─── SUPPLIED MATERIAL

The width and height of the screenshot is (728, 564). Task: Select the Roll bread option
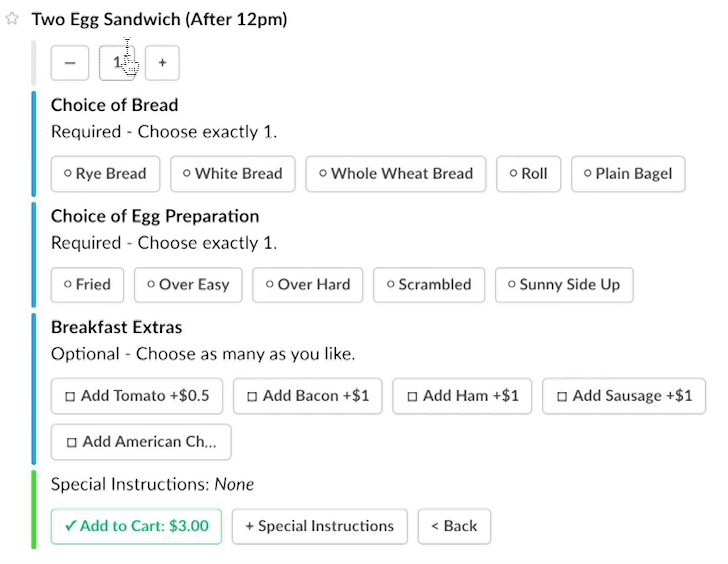pyautogui.click(x=528, y=173)
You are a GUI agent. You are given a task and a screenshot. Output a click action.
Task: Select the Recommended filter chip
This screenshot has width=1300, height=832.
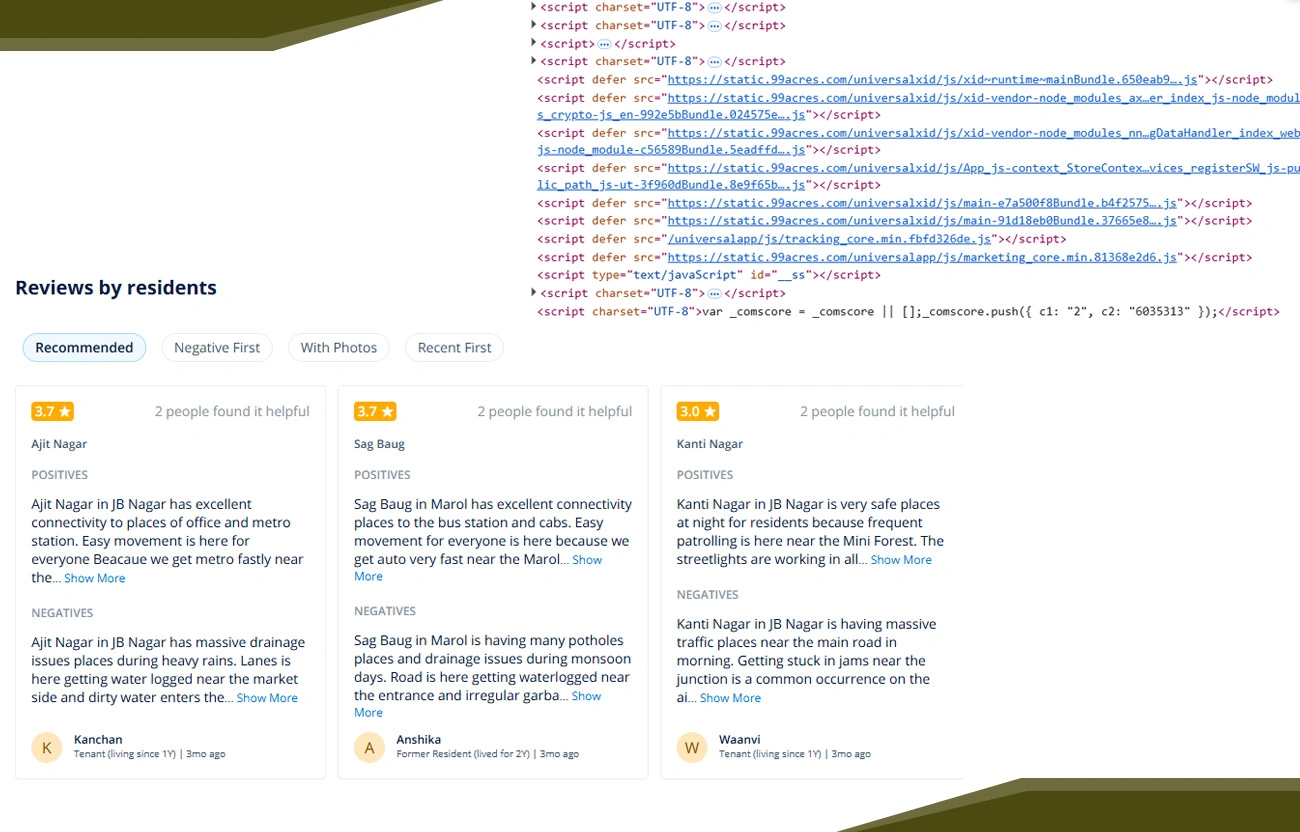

──────

WORK REQUEST
Pictures excluded, quote all the data above exactly.

ANSWER BOX
The width and height of the screenshot is (728, 564). Task: Select the Roll bread option
pyautogui.click(x=528, y=173)
You are a GUI agent. You are given a task and a screenshot. Output a click action.
Task: Select the Recommended filter chip
This screenshot has width=1300, height=832.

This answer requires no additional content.